The NPR article states that getting the vaccine in previous years was as easy as walking into a pharmacy and asking for the shot, and the new recommendations are making it more challenging. While all Americans can still access the vaccine after a discussion with a health care provider, the United Kingdom only provides the vaccines to elderly individuals in care homes, those over the age of 75, and those who are immunocompromised. Anyone else is ineligible to receive a COVID-19 booster.
In May, the FDA announced it would no longer routinely approve new formulations of the COVID-19 vaccine for healthy individuals under the age of 65. At the time, Commissioner Dr. Marty Makary said the US has been the contrarian in COVID-19 vaccine policy until these changes were implemented.
“I think the most compelling information in the New England Journal paper is the vaccine COVID booster recommendation schedule in so many other countries in Europe and the world,” Dr. Makary said during the press conference. “And so it would almost seem as if the current US strategy, which is urging every single baby, and teenager, and child, and healthy American, and high-risk American, encouraging every single one to get a booster every year. That is the outlier contrarian approach.”
NPR states there is “overwhelming evidence the vaccines are very safe and highly effective,” without providing the sources or documenting the particular concerns that have been raised regarding COVID-19 vaccination. In June, the administration updated the labels for the COVID-19 vaccines by Pfizer and Moderna to warn consumers about the increased risk of myocarditis. Florida Surgeon General Joseph Ladapo has called for the shots to be removed from the market after the federal health agencies failed to provide proof that DNA integration is not possible following reports of DNA contaminants in the vaccine doses.
The House Committee on Energy and Commerce’s Subcommittee on Oversight and Investigations released a report last year detailing the unscientific COVID-19 vaccination campaign that relied on inflated numbers of pediatric deaths. A report from the American Academy of Pediatrics showed that pediatric deaths only represent 0.26% of all COVID-19 deaths in 2022.
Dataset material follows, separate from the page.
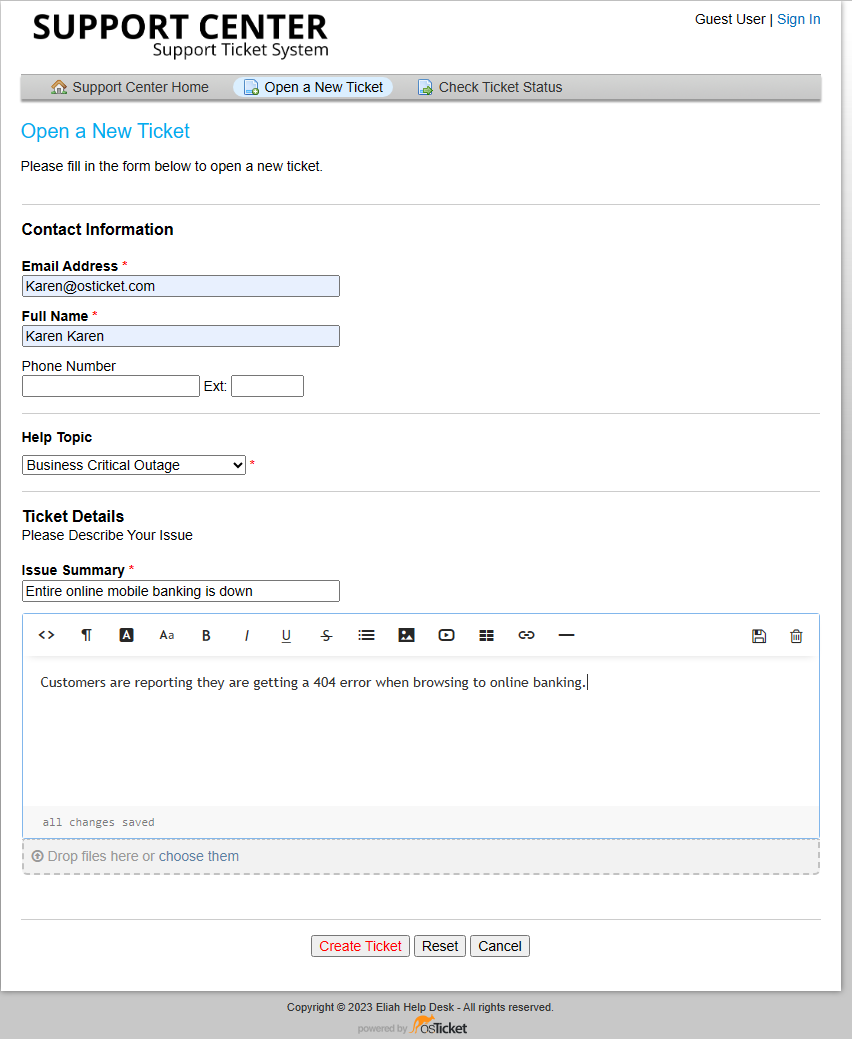852x1039 pixels.
Task: Toggle italic formatting
Action: pos(246,635)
Texas Attorney General Ken Paxton issued a statement condemning the Texas Medical Association (TMA) for “undermining” the ACIP and CDC recommendations. While the TMA has not issued an official statement about the updated guidance, it is now directing members to resources other than federal government health agencies, such as the American Academy of Pediatrics (AAP), which has been criticized for conflicts of interest due to its active partnerships with pharmaceutical companies.
“It’s outrageous TMA is undermining ACIP’s new federal guidelines for COVID-19 vaccines that expand personal freedom and mitigate the medical tyranny of the Biden Administration,” AG Paxton said. “TMA has chosen to try and ignore the overwhelming evidence and science-backed recommendations from ACIP that ensure Texas children are not subjected to a one-size-fits-all COVID-19 vaccine mandate.”
In addition to the COVID-19 vaccine update, the MMRV vaccine will no longer be covered by federal programs. Children are recommended to receive the varicella (chickenpox) vaccine separately from the MMR vaccine due to an increased risk of febrile seizures associated with the combination vaccine.